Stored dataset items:
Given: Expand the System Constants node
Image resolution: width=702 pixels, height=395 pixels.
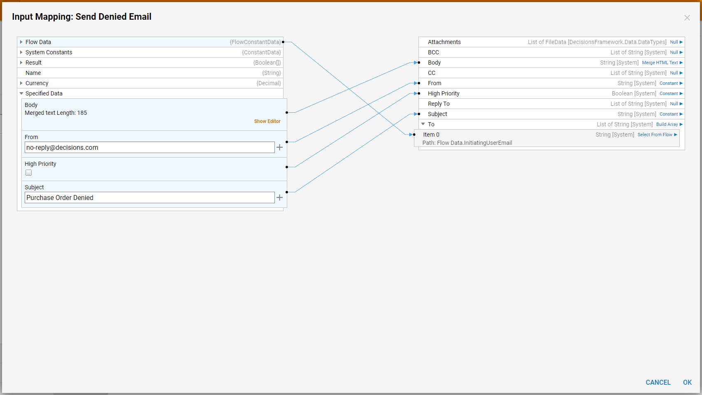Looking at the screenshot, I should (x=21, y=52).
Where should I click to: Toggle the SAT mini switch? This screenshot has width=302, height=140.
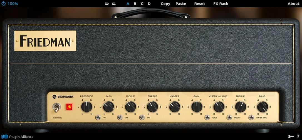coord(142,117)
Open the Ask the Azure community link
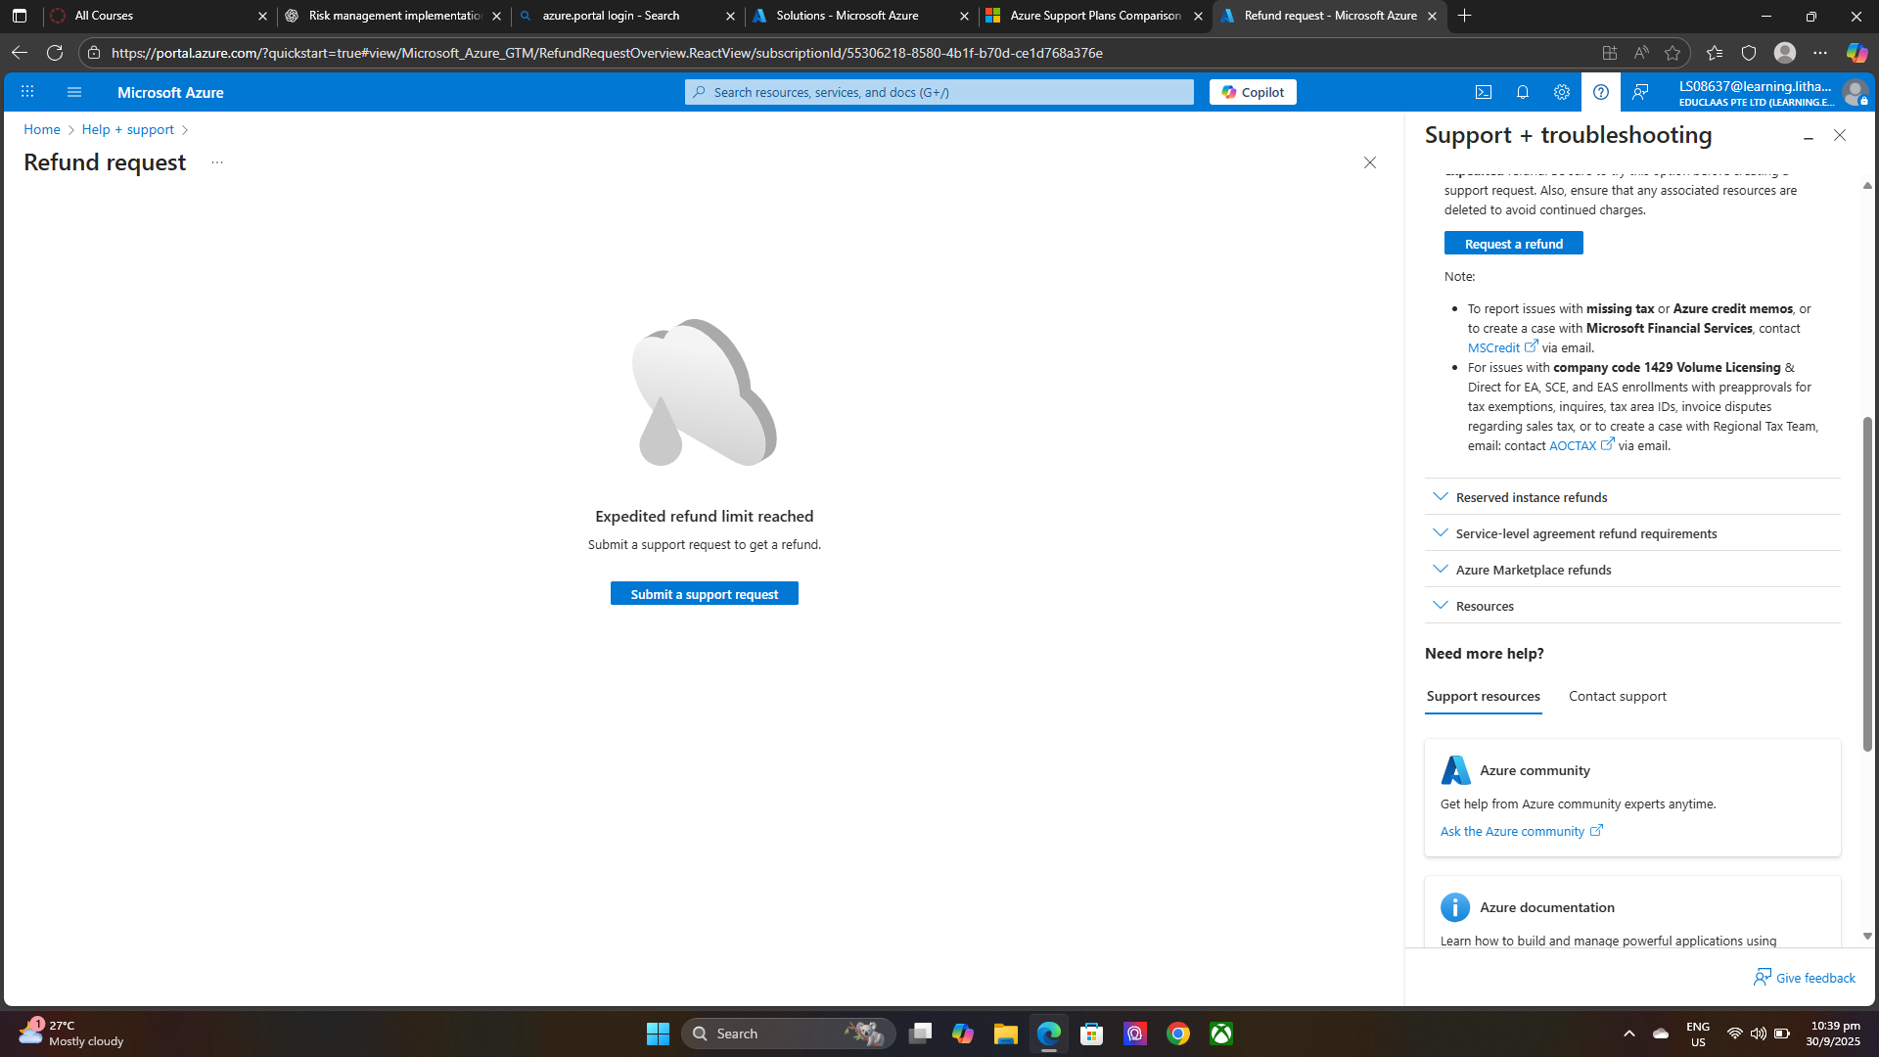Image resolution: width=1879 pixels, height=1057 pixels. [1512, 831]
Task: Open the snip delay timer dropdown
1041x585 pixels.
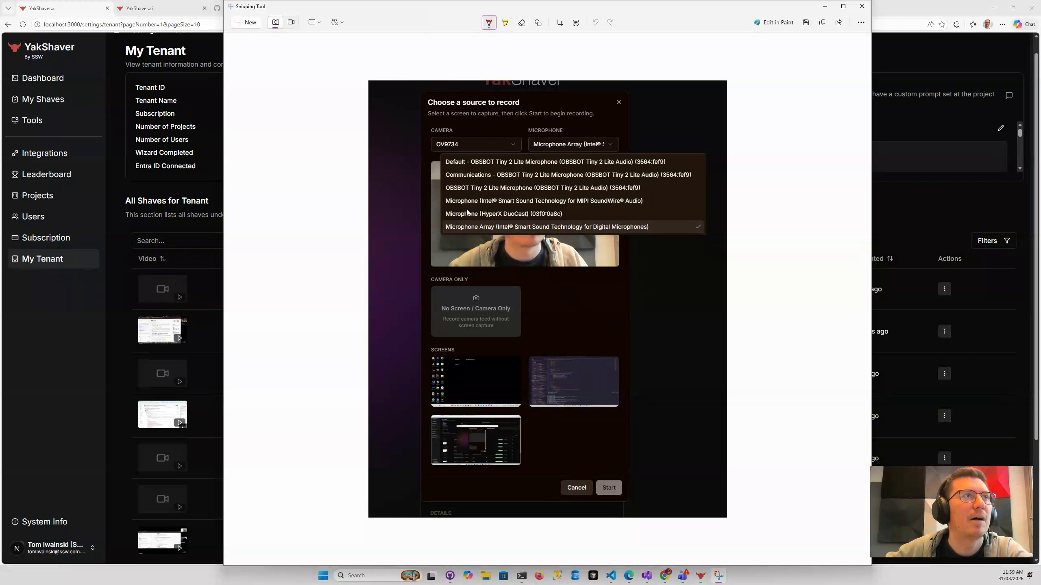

What you will do
Could you copy every line of the records above word for word, leaving out the pictures?

Output of the task
Given: Expand the System Constants node
Image resolution: width=702 pixels, height=395 pixels.
Looking at the screenshot, I should (x=21, y=52).
Where should I click to: Toggle the SAT mini switch? This screenshot has width=302, height=140.
coord(142,117)
Open the Ask the Azure community link
Image resolution: width=1879 pixels, height=1057 pixels. [1512, 831]
Task: Open the snip delay timer dropdown
1041x585 pixels.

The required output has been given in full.